ECB pushback on securitisation reforms sparks concerns from industry
The European Central Bank has pushed back on a sweeping package of proposals aimed at overhauling Europe’s securitisation regulation.
In a 23-page report published on 11 November, the ECB said it broadly supported the mooted package of reforms, but opposed what many in the market say would be the most impactful prudential changes.
“The ECB says it agrees with the reforms, but it disagrees with all of the specific points that matter,” said Véronique Ormezzano, chair of the Paris Europlace European Financial Regulation Committee and former head of regulatory affairs at BNP Paribas.
While the ECB supported several operational reforms, it raised concerns over the proposed risk-weight floor change, arguing that this could allow “excessively low” risk weights on senior tranches that would not account for the idiosyncratic risks of securitisations.
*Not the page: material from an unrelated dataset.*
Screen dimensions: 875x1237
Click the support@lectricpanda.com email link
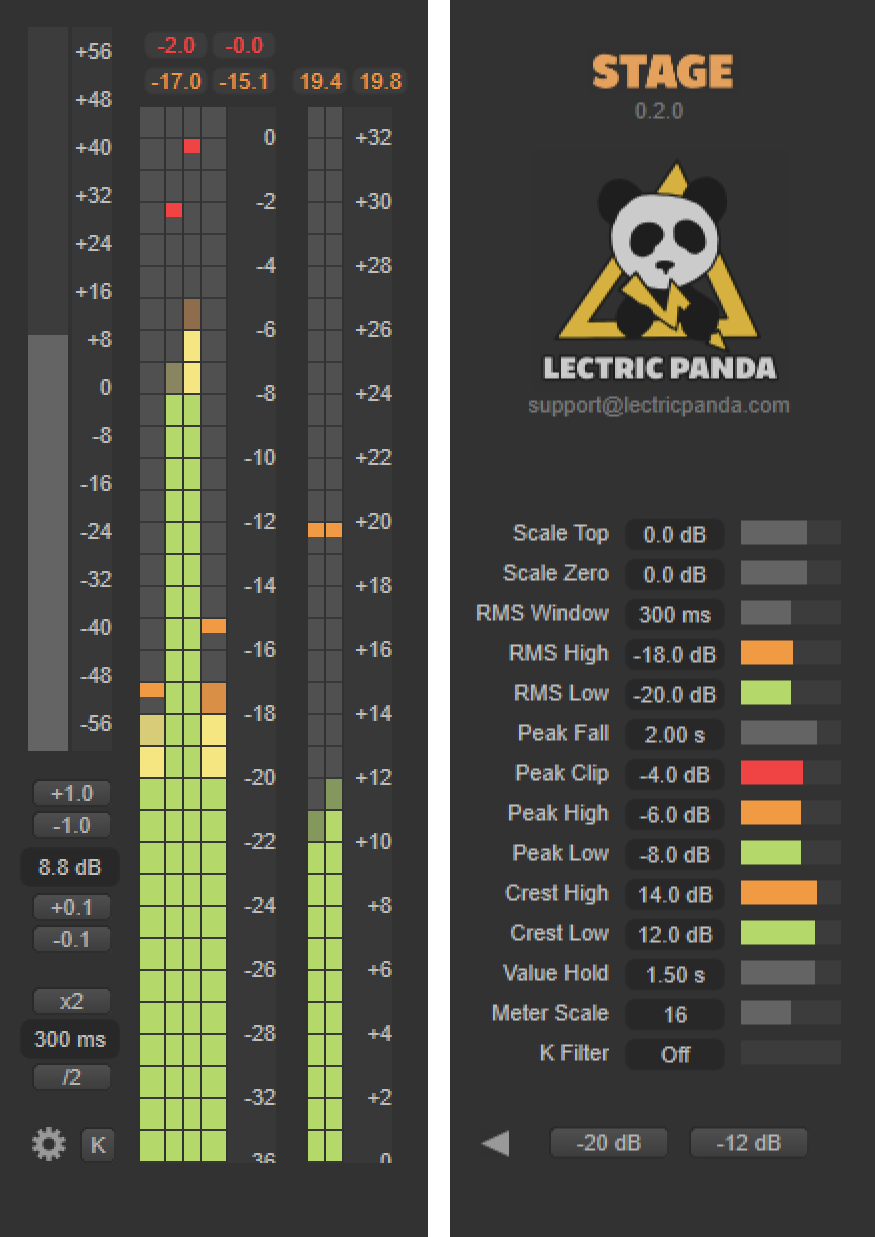click(659, 405)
It also took issue with plans to allow insurers to more easily participate in synthetic securitisations.
However, market participants spoken to by Debtwire said that the report overstates or misinterprets risks posed by securitisation – particularly synthetic transactions – and that the report could fuel opposition to the reforms.
“It’s ammunition to those in Parliament that are always going to look askance at amending the capital rules,” said Neil Hamilton, partner at Mayer Brown. “I’m hoping that it doesn’t change the fundamental direction of travel.”
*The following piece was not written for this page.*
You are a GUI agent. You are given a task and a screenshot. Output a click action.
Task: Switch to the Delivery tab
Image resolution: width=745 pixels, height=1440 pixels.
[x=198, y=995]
The report was following a request from the European Council and Parliament, and will inform policymakers as the proposals move towards the next stage of the legislative process.
Published by the European Commission in June, the proposals aim to remove operational and prudential barriers to securitisation, with the aim of boosting lending to the real economy.
The report’s “broadly constructive” tone is helpful but the ECB’s “over-conservatism” when it comes to prudential reforms are concerning, said Remi Kireche, director of advocacy at trade association Association for Financial Markets in Europe. “A more balanced approach would help unlock much-needed capacity without compromising the safety or resilience of the European banking system.”
Fixed floors
Risk weight floors are a big area of contention. The floor effectively set a minimum capital charge on securitised positions. A higher risk-weight floor makes it trickier to securitise low risk assets, like mortgages.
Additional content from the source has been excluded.